Ницше (Гарин) - страница 445

Оба соединили кровь с вином, тяжесть с легкостью, иго с полетом. «Бремя мое легко», — заповедал Один. Заратустра, учитель легких танцев, приглашает нас вырастить кручи, чтобы образовались бездны, над которыми можно было бы танцевать. Но отсюда — бремя поднятия на кручи, отсюда — муки рождения легкости. «Создавать — это является все легким освобождением», но «для того, чтобы созидающий сам стал ребенком, снова родившимся, для этого он должен спуститься, стать также роженицей и желать болей роженицы». Вот какая легкость — легкость Заратустры: анестезия пробитых гвоздями ладоней — полет головокружительного страдания.

Вглядываясь в себя, производя свойственное человеку отождествление, А. Белый связывал творчество Ницше с его жизнью, с особенностями его психической структуры и предостерегал от опасности обстругивания Ницше, примитивизации Ницше, вульгаризации Ницше.

Плоская доска из общих суждений о свободе личности, о предрассудках морали — вот что нас тут встречает; и эту-то сухую древесину навязали широкой публике как заправское ницшеанство!

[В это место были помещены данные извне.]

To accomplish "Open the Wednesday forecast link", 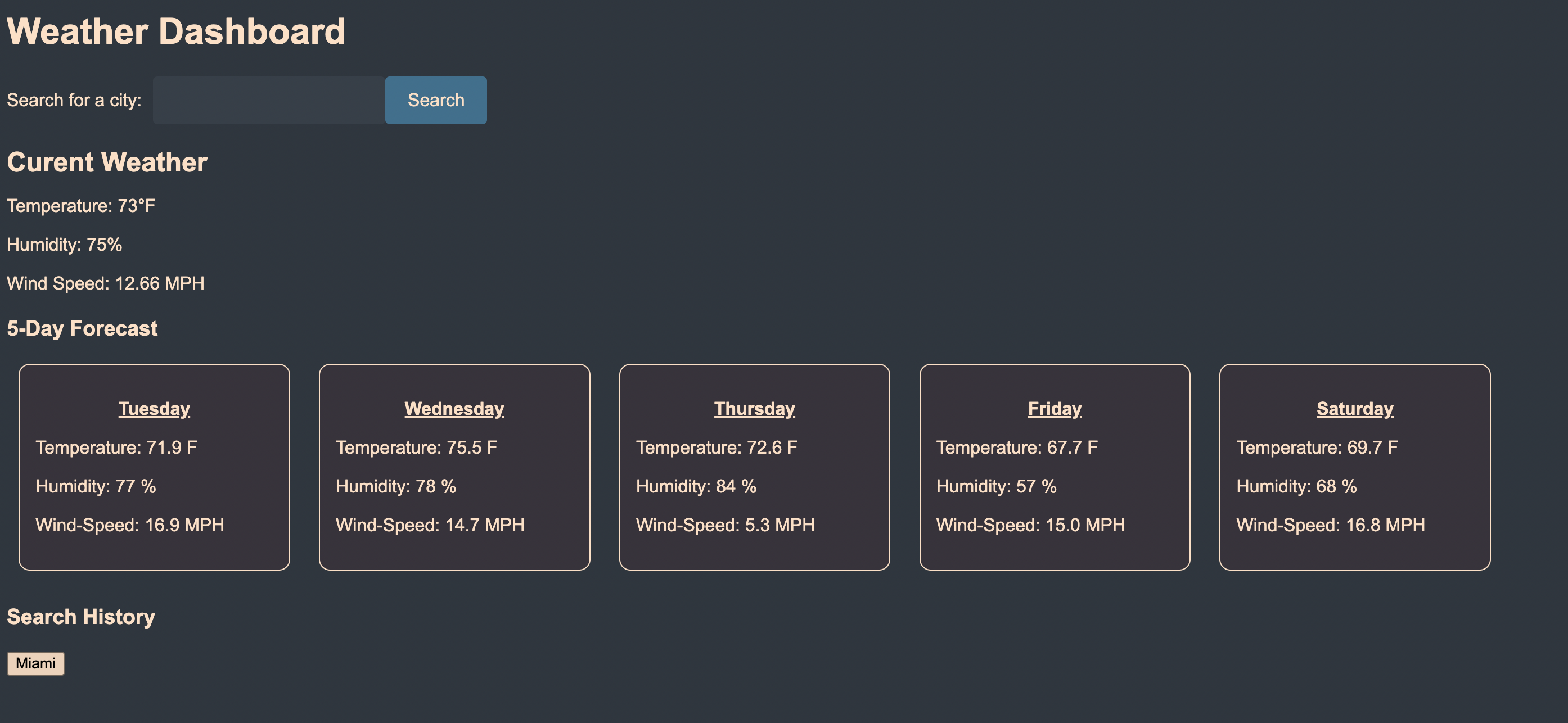I will [x=453, y=408].
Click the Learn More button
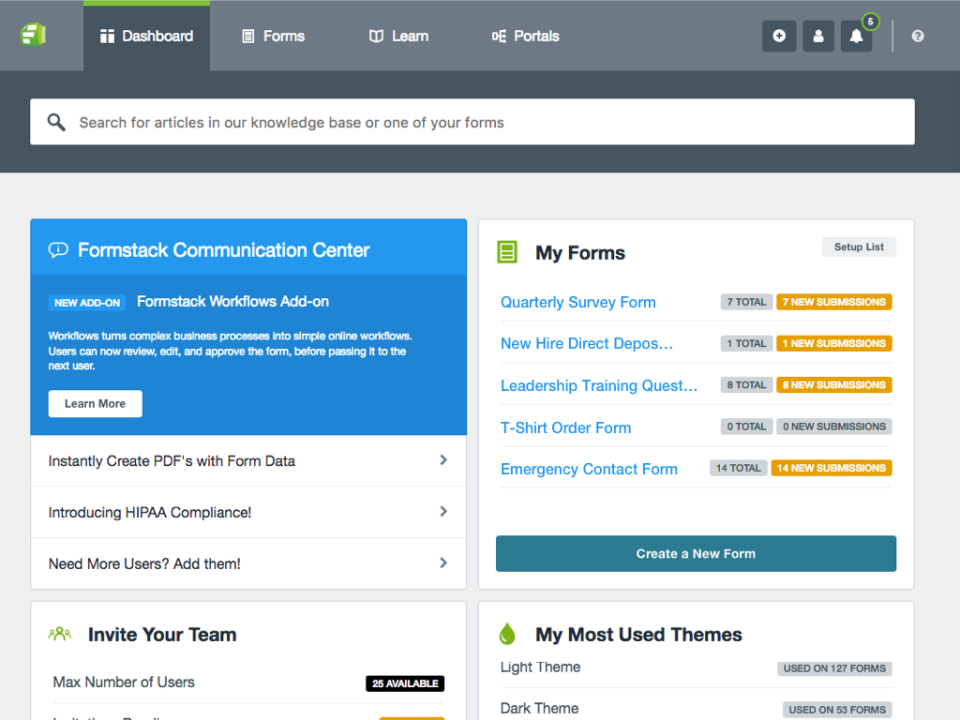This screenshot has width=960, height=720. pyautogui.click(x=95, y=403)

Ницше следует слушать в себе, выуживать у него невыразимое, вместе с ним пытаться проникнуть в сокровенные глубины собственной души. Черпая у Ницше, надо черпать у самих себя.

Одним из первых А. Белый различил в творчестве Ницше маску и лицо, эпатирующую экзотику и стремление к дальним ценностям, красные слова и крестный путь.

Еще одно открытие А. Белого — философский модернизм Ницше. Любая классика — в искусстве, философии, науке — некогда была «проломом», «поворотом», новым видением мира. «Зовущую глубину содержания не разглядели мы в Ницше» — это первый признак модернизма: глубина, сокрытая новой формой. «Изломы той формы — отражение тела, ломимого духом. Подражать такой форме нельзя; можно только гримасничать».

Именно у Белого я обнаружил образ Ницше, представлявшийся мне наиболее адекватным задолго до чтения «Кругового движения»: образ Дон Кихота, но не героического сумасброда, зовущего назад, в Средневековье, но рыцаря креста, странствующего витязя вечного, еще одного библейского пророка, посланника Бога в наших умах, о котором кто-то из испанцев писал: «…Рыцарь Печального Образа — жизненный проект идальго Алонсо Киханы, который тот реализует, утверждая тем самым свободу самоосуществления личности».

К Ницше-антихристианину, как мне представляется, относятся слова Ортеги относительно человека, бегущего от реальности, полубезумца, осмеянного толпой, одержимого рыцарством, давно всеми утраченным:

Дон Кихот был одержим рыцарством, а субстрат рыцарства — христианство. Разве не называют люди сумасшедшими рыцарей Бога, героически отдающих себя делам милосердия? Они одержимы добром. Вот таким одержимым был Дон Кихот.